> _Task brief_
When a line of the listing below has the string "save" in it, copy that line.

> _Data section_
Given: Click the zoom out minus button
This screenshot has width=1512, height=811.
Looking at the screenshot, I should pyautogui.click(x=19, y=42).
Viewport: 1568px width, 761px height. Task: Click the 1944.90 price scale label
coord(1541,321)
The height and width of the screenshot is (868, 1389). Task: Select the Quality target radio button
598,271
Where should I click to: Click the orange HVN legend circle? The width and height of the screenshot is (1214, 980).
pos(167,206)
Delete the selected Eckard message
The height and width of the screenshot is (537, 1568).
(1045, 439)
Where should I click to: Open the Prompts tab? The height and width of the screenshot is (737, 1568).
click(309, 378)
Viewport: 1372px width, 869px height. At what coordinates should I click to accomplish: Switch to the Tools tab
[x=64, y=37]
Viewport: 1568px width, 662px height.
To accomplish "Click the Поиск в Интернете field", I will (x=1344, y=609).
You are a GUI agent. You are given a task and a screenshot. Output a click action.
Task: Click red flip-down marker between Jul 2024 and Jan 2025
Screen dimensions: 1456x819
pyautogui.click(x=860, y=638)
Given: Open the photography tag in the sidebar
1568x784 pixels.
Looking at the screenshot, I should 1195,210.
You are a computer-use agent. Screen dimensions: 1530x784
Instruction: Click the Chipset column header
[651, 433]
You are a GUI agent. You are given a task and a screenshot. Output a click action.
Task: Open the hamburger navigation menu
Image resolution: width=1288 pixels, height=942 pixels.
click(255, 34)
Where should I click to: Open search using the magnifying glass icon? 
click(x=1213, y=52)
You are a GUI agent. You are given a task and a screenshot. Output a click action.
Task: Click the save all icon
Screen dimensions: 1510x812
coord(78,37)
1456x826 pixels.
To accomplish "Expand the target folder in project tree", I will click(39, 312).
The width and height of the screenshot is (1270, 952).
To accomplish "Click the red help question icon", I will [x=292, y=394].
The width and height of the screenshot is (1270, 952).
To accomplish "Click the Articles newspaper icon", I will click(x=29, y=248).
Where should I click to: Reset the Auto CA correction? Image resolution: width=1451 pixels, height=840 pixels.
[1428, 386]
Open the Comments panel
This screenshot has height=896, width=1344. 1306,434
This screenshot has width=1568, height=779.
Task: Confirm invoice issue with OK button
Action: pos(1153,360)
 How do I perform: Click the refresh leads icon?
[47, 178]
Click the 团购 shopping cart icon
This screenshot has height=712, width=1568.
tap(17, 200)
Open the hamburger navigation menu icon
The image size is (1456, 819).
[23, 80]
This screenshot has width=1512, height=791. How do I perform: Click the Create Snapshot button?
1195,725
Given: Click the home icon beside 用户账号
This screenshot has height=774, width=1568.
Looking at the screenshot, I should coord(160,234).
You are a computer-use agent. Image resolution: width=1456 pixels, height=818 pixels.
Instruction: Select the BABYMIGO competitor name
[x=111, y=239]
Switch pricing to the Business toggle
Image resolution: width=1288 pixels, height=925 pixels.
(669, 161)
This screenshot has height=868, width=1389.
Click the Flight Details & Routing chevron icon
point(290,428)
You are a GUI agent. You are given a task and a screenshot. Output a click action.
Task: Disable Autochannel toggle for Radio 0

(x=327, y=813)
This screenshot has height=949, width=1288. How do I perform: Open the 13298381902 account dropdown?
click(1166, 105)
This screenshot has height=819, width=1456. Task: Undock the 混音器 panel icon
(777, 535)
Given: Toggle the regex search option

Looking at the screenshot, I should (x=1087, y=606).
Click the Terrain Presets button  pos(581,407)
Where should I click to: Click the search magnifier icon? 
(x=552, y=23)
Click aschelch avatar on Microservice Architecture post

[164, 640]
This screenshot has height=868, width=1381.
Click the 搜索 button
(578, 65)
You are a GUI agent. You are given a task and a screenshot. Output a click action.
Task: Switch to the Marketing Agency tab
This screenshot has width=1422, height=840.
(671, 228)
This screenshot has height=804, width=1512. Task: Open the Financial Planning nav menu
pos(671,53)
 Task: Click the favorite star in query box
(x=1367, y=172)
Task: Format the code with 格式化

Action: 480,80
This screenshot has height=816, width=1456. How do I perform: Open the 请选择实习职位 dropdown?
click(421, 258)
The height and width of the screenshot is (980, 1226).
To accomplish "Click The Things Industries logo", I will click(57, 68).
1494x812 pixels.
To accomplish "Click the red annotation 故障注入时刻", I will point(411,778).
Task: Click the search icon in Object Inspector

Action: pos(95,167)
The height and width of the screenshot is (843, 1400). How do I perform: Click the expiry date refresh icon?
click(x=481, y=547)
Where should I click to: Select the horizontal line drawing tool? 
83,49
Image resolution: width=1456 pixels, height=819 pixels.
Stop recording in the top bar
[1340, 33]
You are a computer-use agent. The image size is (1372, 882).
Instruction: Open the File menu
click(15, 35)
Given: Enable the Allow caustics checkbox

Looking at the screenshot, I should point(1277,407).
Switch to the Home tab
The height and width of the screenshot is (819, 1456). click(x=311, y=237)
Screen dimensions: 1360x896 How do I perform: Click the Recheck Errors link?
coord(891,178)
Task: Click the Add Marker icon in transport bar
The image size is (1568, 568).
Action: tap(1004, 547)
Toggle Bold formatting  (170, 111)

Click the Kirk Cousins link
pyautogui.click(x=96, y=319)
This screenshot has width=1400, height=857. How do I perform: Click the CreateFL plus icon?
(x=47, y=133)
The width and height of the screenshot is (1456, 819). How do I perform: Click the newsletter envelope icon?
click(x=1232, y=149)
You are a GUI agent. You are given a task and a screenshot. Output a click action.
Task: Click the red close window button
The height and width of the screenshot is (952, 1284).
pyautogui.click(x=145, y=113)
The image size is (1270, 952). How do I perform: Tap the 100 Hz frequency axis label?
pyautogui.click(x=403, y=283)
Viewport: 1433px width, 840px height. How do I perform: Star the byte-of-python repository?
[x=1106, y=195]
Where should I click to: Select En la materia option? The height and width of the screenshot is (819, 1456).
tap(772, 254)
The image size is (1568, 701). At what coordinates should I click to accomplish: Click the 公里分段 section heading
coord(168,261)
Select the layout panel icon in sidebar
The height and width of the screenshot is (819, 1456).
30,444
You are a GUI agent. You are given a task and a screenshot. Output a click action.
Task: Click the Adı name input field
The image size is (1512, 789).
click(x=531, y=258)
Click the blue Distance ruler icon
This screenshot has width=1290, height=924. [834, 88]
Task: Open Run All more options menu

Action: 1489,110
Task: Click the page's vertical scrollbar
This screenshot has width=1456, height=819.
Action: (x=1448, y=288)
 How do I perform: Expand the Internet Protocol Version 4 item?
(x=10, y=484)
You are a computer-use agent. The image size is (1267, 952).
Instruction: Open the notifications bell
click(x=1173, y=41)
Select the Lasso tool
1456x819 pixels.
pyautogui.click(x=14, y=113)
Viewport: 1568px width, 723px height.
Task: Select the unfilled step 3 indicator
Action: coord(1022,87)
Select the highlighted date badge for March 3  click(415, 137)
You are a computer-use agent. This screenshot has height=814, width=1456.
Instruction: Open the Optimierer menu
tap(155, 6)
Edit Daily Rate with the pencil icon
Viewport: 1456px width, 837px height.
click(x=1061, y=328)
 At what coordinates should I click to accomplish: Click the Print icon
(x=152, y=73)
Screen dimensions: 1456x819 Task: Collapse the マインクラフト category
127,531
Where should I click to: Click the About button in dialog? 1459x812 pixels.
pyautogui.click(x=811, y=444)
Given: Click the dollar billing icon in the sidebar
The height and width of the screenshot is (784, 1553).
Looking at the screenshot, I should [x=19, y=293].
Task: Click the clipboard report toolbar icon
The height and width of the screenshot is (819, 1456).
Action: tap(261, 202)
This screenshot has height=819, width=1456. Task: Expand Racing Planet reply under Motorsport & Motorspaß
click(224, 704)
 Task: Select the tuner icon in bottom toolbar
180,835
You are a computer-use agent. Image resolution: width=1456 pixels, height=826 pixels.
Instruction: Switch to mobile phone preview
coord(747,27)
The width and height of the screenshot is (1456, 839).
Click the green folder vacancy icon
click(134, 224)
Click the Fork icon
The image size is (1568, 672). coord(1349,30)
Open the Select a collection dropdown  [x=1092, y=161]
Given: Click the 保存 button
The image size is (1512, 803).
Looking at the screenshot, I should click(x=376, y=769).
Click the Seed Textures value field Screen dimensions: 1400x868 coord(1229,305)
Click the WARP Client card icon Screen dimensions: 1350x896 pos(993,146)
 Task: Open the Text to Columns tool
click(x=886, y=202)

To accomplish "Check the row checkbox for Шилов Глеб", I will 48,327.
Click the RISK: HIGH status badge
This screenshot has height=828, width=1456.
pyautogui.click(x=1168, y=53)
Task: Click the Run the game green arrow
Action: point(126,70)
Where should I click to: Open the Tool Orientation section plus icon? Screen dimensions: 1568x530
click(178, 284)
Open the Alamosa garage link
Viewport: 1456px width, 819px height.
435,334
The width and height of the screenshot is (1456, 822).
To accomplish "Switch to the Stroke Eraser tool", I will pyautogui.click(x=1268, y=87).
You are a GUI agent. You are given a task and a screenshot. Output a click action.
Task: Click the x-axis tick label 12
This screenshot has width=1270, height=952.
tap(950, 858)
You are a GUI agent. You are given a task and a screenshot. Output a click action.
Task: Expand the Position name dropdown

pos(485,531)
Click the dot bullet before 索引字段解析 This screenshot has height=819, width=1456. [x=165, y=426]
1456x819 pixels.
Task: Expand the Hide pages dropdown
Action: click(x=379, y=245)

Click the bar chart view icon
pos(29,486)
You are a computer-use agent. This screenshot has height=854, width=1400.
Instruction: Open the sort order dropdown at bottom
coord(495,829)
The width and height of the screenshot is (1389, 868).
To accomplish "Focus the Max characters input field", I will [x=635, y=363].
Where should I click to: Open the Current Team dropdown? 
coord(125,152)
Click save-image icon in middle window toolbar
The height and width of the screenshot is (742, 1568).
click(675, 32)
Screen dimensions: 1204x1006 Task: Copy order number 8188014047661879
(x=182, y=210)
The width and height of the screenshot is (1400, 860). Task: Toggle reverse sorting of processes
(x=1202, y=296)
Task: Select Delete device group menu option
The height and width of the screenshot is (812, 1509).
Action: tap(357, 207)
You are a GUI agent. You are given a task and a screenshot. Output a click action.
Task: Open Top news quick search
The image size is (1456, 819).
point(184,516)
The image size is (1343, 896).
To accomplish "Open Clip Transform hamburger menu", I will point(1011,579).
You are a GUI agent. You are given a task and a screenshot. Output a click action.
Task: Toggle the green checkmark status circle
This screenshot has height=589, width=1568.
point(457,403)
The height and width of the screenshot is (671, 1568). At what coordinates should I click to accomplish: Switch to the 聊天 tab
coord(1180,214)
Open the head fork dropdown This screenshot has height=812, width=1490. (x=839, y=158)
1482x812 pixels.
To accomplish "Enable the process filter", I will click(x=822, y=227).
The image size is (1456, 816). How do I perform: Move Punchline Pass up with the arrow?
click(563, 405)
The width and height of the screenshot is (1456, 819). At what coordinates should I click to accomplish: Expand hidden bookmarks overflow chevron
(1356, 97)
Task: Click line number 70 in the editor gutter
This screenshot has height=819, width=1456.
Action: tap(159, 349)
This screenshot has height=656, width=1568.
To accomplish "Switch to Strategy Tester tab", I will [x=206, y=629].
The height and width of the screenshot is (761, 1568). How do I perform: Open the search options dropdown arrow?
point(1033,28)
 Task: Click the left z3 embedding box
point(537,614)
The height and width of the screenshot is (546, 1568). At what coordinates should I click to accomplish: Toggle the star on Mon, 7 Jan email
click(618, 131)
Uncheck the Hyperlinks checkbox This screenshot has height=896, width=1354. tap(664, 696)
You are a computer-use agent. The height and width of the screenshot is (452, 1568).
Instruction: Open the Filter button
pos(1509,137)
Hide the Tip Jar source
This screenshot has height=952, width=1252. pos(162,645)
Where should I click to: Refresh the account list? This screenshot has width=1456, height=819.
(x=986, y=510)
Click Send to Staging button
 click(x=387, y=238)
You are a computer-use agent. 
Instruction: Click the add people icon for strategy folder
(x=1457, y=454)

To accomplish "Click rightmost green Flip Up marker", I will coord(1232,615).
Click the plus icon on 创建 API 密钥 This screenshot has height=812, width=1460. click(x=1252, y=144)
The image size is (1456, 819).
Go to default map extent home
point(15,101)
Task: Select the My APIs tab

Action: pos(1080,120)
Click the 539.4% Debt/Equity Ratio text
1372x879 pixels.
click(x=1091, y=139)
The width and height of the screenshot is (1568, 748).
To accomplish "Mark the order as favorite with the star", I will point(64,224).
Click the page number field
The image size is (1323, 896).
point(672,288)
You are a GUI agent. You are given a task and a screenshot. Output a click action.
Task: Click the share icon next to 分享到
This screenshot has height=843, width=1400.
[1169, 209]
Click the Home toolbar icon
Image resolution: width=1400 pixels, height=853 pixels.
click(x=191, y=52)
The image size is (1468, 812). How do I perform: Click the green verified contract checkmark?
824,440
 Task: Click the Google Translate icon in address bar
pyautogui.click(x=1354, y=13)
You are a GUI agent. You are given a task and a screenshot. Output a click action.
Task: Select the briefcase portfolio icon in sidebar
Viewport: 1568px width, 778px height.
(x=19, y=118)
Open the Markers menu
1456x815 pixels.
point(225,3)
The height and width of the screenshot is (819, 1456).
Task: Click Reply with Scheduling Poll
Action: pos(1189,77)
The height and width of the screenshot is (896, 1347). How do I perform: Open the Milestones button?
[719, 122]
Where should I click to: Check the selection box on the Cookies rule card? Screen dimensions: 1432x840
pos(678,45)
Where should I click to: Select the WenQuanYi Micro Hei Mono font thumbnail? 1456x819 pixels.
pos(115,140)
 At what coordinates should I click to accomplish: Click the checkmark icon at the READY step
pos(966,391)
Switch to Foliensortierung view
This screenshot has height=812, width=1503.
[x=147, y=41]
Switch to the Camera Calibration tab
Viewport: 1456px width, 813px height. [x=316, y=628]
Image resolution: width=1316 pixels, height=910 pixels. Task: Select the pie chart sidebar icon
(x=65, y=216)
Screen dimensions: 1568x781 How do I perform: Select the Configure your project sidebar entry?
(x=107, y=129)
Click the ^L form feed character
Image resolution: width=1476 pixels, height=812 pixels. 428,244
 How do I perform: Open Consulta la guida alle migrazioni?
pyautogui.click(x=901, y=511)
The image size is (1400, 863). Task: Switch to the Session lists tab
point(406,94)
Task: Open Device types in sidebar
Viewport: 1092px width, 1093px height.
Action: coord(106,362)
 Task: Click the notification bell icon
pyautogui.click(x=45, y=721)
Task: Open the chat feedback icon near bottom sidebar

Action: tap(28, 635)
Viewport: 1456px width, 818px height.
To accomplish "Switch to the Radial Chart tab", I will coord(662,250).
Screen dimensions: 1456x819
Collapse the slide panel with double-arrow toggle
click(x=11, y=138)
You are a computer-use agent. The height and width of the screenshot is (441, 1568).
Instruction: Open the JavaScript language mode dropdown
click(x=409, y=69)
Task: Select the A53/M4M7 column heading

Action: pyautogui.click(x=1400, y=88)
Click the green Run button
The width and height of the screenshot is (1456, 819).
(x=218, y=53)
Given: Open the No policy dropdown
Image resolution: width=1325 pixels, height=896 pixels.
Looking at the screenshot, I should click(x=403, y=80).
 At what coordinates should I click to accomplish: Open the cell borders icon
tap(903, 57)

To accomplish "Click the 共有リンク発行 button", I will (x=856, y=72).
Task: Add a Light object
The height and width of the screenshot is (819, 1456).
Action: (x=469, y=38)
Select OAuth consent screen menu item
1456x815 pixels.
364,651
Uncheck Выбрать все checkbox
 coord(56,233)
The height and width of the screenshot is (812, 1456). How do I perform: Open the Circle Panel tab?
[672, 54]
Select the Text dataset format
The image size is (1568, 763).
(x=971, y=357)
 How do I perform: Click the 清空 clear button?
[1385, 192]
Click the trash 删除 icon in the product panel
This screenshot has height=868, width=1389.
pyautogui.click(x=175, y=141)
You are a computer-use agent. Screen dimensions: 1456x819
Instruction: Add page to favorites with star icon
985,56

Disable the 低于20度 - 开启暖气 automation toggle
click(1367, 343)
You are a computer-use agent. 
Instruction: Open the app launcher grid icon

> _Completed exercise_
Task: Click the save all icon
Click save-image icon in middle window toolbar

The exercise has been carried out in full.